Last Thursday, USF Student Government (SG) announced it will host a U.S. Senate debate in late October, only a week before the general election. The nationally televised, on-campus debate will be held in partnership with CNN and the St. Petersburg Times.
This honor was granted to the University through the assistance of the SG executive branch. By accomplishing the feat, student body President Cesar Hernandez’s administration has begun to honor his campaign pledge to promote a more politically active campus and attract political attention to USF.
Unfortunately, however, Hernandez’s term has been marred by petty SG politics even though it has already produced excellent results. During the summer, there was a flare up between the Senate and the executive branch over the confirmation of Nicole Kummer for an administration job.
Kummer initially sought the associate director for state affairs position, but her application was passed on, and she was instead considered for coordinator for resident life, a job for which she was more qualified. That, though, is a violation of policy.
Khalid Hassouneh, chair of the committee on rules who voted against Kummer, said to The Oracle that the application process “is there for a reason.”
She was eventually denied the job.
Other SG candidates, however, were confirmed by the Senate under similar circumstances. Why was Kummer held back while others were not? The inconsistency doesn’t reflect well on the Senate.

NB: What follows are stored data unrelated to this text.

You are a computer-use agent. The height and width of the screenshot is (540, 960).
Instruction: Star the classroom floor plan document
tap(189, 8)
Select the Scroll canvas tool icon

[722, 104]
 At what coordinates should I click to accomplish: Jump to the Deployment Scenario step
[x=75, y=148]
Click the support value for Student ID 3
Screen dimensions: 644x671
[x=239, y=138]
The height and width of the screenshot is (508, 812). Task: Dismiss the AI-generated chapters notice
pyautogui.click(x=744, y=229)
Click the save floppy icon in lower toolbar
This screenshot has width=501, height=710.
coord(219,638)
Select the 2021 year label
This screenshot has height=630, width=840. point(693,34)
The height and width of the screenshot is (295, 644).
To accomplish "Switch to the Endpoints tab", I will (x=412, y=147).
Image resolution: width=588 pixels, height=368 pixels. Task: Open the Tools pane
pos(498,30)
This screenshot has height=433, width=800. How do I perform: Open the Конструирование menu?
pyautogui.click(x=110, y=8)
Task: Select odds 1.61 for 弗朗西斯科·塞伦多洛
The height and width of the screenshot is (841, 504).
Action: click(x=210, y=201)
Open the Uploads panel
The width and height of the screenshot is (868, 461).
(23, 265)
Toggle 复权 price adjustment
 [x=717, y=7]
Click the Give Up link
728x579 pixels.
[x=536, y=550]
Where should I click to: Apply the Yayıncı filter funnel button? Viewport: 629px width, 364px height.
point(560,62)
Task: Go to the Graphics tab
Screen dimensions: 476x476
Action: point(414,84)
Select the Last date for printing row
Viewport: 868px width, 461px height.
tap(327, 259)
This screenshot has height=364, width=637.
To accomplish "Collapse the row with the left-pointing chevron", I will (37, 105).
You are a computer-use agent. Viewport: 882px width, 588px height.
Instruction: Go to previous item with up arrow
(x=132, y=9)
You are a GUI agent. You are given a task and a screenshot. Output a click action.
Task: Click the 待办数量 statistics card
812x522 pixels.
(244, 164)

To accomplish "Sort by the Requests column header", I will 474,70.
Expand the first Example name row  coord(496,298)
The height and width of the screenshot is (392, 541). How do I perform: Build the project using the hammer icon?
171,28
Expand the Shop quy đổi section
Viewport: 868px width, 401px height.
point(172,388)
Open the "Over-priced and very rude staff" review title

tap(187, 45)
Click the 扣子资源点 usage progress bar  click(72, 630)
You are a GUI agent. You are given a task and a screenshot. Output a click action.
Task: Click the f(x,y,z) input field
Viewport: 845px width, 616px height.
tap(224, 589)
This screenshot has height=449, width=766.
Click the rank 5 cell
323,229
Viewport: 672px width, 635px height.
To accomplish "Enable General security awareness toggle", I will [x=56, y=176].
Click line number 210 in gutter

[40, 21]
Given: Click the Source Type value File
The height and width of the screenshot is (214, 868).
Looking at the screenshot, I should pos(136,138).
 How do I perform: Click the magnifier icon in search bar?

Her situation was not the only chapter of this saga. An anonymous grievance was filed recently against Hernandez and Vice President Spencer Montgomery over the hiring of Brett Farrar as Bulls Radio director.
The grievance contends, among other things, that Farrar is “not qualified” for the position. Although the Senate previously confirmed him for the job, it’s now investigating the grievance.
USF students shouldn’t be shocked. It seems like this kind of petty bickering happens in SG every year. Even so, it is unfortunate that the Senate is selectively preventing Hernandez from assembling the best possible team for his administration.
Consider the extraordinary work the executive branch has done even before the start of classes: they reached out to U.S. Senate candidates who are significant on a national level and convinced them to come to USF – bringing Washington politics right to Tampa for the benefit of the student body. Beyond that, they managed to get the entire spectacle broadcast across America.
The student body should appreciate and cooperate with Hernandez’s administration, and the Senate should not stymie him over petty issues. He has already done incredible work for USF, and there is every reason to believe he will continue to do so.
Vincent DeFrancesco is a junior majoring in mass communications.